— Некоторое время.
— Нда. А теперь эти фавны и ненюфары, эфебы и «будем как солнце». Хоть убейте, не поверю. Чтобы умный человек с чувством юмора и таким знанием народа… Оставьте, пожалуйста… Или, может быть, я вторгаюсь… Что-нибудь сокровенное?
— Зачем бросать наудачу слова, не думая? О чем мы препираемся? Вы не знаете моих мыслей.
— России нужны школы и больницы, а не фавны и ненюфары.
— Никто не спорит.
— Мужик раздет и пухнет от голода…
Такими скачками подвигался разговор. Сознавая наперед никчемность этих попыток, Николай Николаевич стал объяснять, что его сближает с некоторыми писателями из символистов, а потом перешел к Толстому.
— До какой-то границы я с вами. Но Лев Николаевич говорит, что чем больше человек отдается красоте, тем больше отдаляется от добра.
— А вы думаете, что наоборот? Мир спасет красота, мистерии и тому подобное, Розанов и Достоевский?
— Погодите, я сам скажу, что я думаю. Я думаю, что если бы дремлющего в человеке зверя можно было остановить угрозою, все равно, каталажки или загробного воздаяния, высшею эмблемой человечества был бы цирковой укротитель с хлыстом, а не жертвующий собою проповедник. Но в том-то и дело, что человека столетиями поднимала над животным и уносила ввысь не палка, а музыка: неотразимость безоружной истины, притягательность её примера. До сих пор считалось, что самое важное в Евангелии нравственные изречения и правила, заключенные в заповедях, а для меня самое главное то, что Христос говорит притчами из быта, поясняя истину светом повседневности. В основе этого лежит мысль, что общение между смертными бессмертно и что жизнь символична, потому что она значительна.
— Ничего не понял. Вы бы об этом книгу написали.
Когда ушел Выволочнов, Николаем Николаевичем овладело страшное раздражение. Он был зол на себя за то, что выболтал чурбану Выволочнову часть своих заветных мыслей, не произведя на него ни малейшего впечатления. Как это иногда бывает, досада Николая Николаевича вдруг изменила направление. Он совершенно забыл о Выволочнове, словно его никогда не бывало.
Ему припомнился другой случай. Он не вел дневников, но раз или два в году записывал в толстую общую тетрадь наиболее поразившие его мысли. Он вынул тетрадь и стал набрасывать крупным разборчивым почерком. Вот что он записал.
«Весь день вне себя из-за этой дуры Шлезингер. Приходит утром, засиживается до обеда и битых два часа томит чтением этой галиматьи. Стихотворный текст символиста А. для космогонической симфонии композитора Б. с духами планет, голосами четырех стихий и прочая и прочая. Я терпел, терпел и не выдержал, взмолился, что, мол, не могу, увольте.
Я вдруг все понял. Я понял, отчего это всегда так убийственно нестерпимо и фальшиво даже в Фаусте. Это деланный, ложный интерес. Таких запросов нет у современного человека.
Когда его одолевают загадки вселенной, он углубляется в физику, а не в гекзаметры Гезиода.
Но дело не только в устарелости этих форм, в их анахронизме. Дело не в том, что эти духи огня и воды вновь неярко запутывают то, что ярко распутано наукою. Дело в том, что этот жанр противоречит всему духу нынешнего искусства, его существу, его побудительным мотивам.
Эти космогонии были естественны на старой земле, заселенной человеком так редко, что он не заслонял еще природы. По ней еще бродили мамонты и свежи были воспоминания о динозаврах и драконах. Природа так явно бросалась в глаза человеку и так хищно и ощутительно — ему в загривок, что, может быть, в самом деле все было еще полно богов. Это самые первые страницы летописи человечества, они только еще начинались.

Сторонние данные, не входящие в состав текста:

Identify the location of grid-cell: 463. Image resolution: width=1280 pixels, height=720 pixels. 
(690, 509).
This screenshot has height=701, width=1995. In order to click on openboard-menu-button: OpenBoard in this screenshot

Этот древний мир кончился в Риме от перенаселения.
Рим был толкучкою заимствованных богов и завоеванных народов, давкою в два яруса, на земле и на небе, свинством, захлестнувшимся вокруг себя тройным узлом, как заворот кишок.

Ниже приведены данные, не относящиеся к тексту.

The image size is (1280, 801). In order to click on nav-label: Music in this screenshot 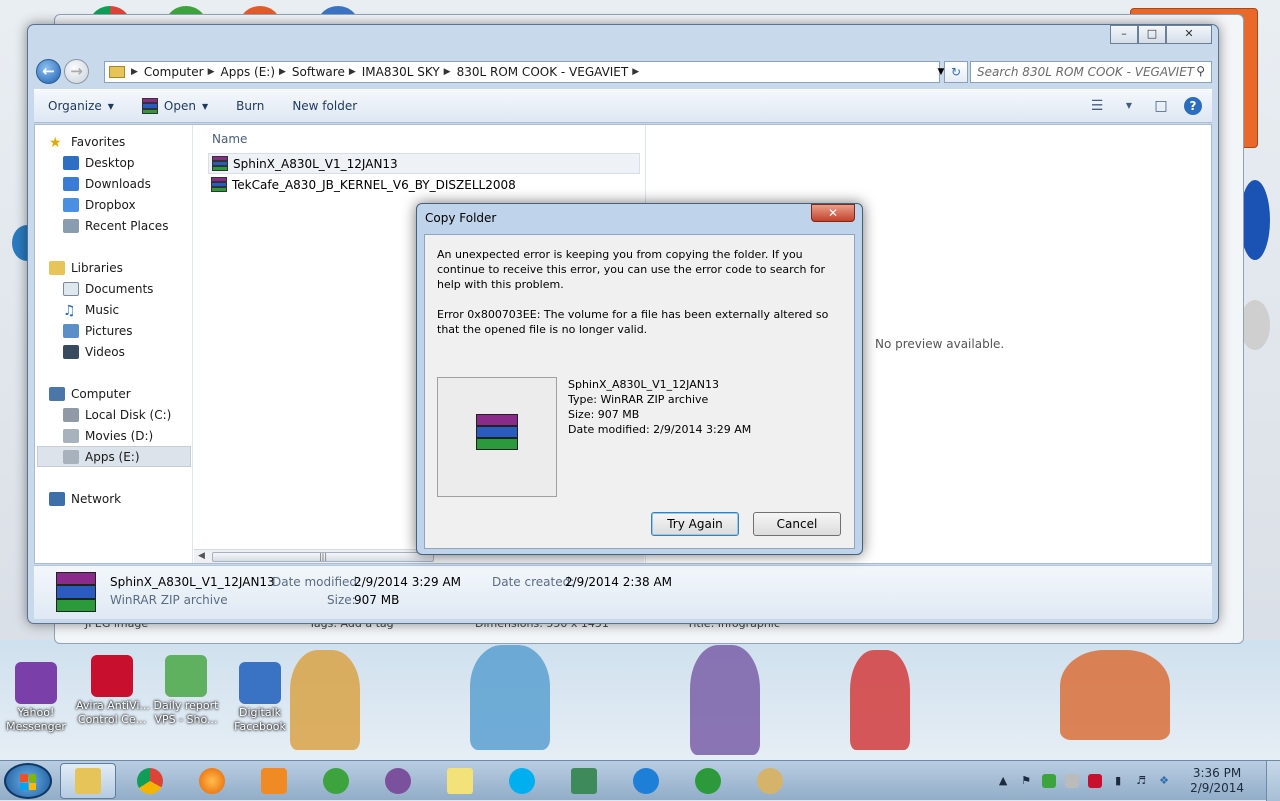, I will do `click(102, 310)`.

Даки, герулы, скифы, сарматы, гиперборейцы, тяжелые колеса без спиц, заплывшие от жира глаза, скотоложество, двойные подбородки, кормление рыбы мясом образованных рабов, неграмотные императоры. Людей на свете было больше, чем когда-либо впоследствии, и они были сдавлены в проходах Колизея и страдали.

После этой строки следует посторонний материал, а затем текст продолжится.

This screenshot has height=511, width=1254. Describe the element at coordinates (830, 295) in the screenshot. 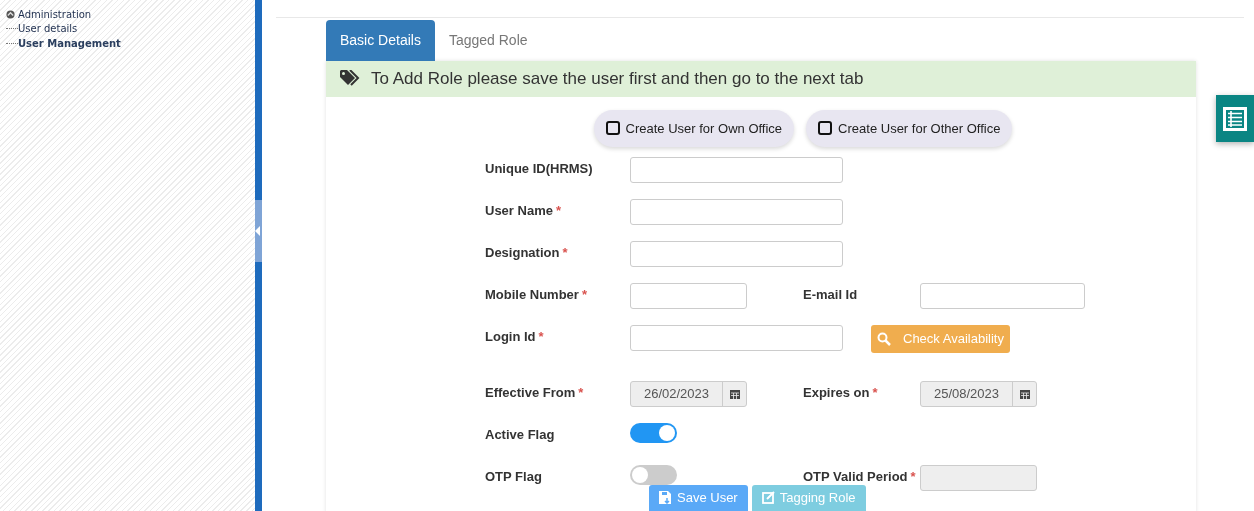

I see `field-label: E-mail Id` at that location.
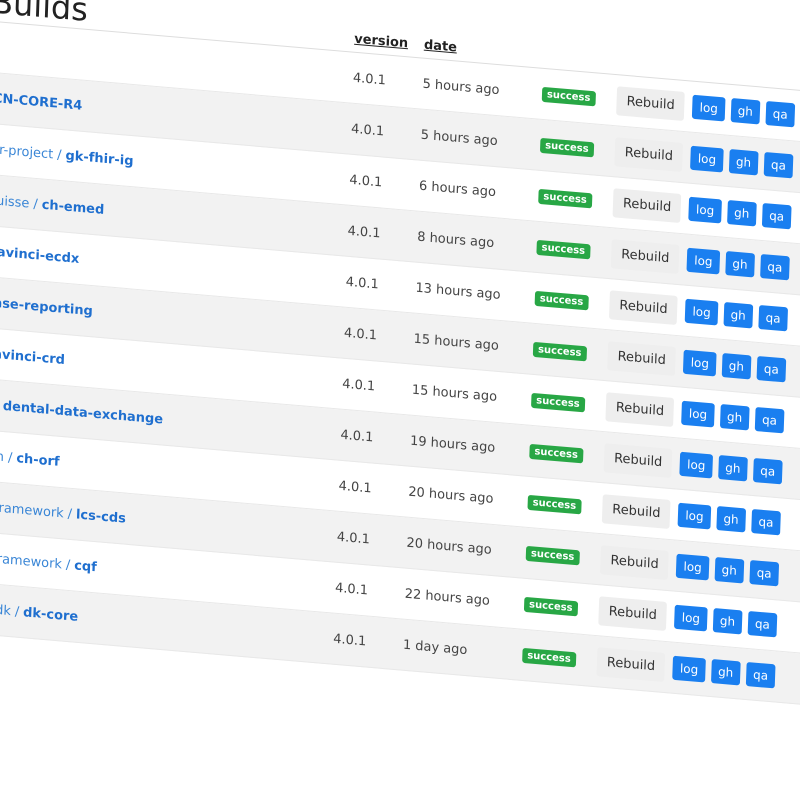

И вот в завал этой мраморной и золотой безвкусицы пришел этот легкий и одетый в сияние, подчеркнуто человеческий, намеренно провинциальный, галилейский, и с этой минуты народы и боги прекратились и начался человек, человек-плотник, человек-пахарь, человек-пастух в стаде овец на заходе солнца, человек, ни капельки не звучащий гордо, человек, благодарно разнесенный по всем колыбельным песням матерей и по всем картинным галереям мира».